**What you are asked to do**
Copy out each line of the entries below in which the string "will" appears.

**Excerpted records**

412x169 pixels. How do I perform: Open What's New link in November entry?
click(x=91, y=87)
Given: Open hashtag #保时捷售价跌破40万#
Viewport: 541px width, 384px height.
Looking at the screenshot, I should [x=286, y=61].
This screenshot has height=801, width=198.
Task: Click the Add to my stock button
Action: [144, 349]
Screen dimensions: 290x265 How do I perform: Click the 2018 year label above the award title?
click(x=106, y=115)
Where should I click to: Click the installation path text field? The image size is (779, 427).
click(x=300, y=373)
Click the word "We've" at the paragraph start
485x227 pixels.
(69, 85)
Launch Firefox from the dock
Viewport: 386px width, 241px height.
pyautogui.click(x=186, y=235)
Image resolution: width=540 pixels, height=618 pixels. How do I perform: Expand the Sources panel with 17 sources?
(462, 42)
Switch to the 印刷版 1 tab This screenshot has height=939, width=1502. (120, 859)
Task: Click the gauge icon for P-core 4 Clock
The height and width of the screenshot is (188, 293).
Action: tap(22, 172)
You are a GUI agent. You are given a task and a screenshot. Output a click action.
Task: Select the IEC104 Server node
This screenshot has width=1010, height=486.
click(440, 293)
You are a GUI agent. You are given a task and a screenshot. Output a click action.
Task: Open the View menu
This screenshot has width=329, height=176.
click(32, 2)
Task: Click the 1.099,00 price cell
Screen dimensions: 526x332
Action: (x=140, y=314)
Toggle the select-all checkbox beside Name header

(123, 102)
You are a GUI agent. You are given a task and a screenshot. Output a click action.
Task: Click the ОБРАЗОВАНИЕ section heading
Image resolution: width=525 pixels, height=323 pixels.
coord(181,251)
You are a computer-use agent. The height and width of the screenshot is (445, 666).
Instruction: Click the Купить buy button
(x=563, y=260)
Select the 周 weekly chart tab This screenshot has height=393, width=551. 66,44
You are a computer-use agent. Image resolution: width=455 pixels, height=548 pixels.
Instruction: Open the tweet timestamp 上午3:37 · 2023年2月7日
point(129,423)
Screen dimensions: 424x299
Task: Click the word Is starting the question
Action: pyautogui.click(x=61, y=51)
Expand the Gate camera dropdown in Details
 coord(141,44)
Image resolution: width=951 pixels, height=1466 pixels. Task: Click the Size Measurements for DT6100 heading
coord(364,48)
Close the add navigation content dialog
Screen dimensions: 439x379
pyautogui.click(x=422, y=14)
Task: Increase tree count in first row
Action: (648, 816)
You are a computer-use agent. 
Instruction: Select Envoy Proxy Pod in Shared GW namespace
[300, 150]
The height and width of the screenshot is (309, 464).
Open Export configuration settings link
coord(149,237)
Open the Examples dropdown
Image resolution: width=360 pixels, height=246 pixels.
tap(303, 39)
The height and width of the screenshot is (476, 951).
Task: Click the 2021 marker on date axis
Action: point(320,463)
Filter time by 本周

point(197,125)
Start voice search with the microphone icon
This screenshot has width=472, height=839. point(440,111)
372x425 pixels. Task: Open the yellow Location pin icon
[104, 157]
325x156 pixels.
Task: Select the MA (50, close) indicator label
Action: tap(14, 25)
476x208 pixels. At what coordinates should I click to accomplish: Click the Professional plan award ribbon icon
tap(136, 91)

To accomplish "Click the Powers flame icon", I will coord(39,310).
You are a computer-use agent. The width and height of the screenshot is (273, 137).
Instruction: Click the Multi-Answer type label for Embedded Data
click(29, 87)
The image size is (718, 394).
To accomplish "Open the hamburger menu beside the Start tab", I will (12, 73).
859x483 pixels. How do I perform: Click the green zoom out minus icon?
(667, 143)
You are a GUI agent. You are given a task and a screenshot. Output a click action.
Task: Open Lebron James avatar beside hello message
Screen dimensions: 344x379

**Answer space**
To accomplish "Click the Powers flame icon", I will coord(39,310).
To accomplish "Open the hamburger menu beside the Start tab", I will (12, 73).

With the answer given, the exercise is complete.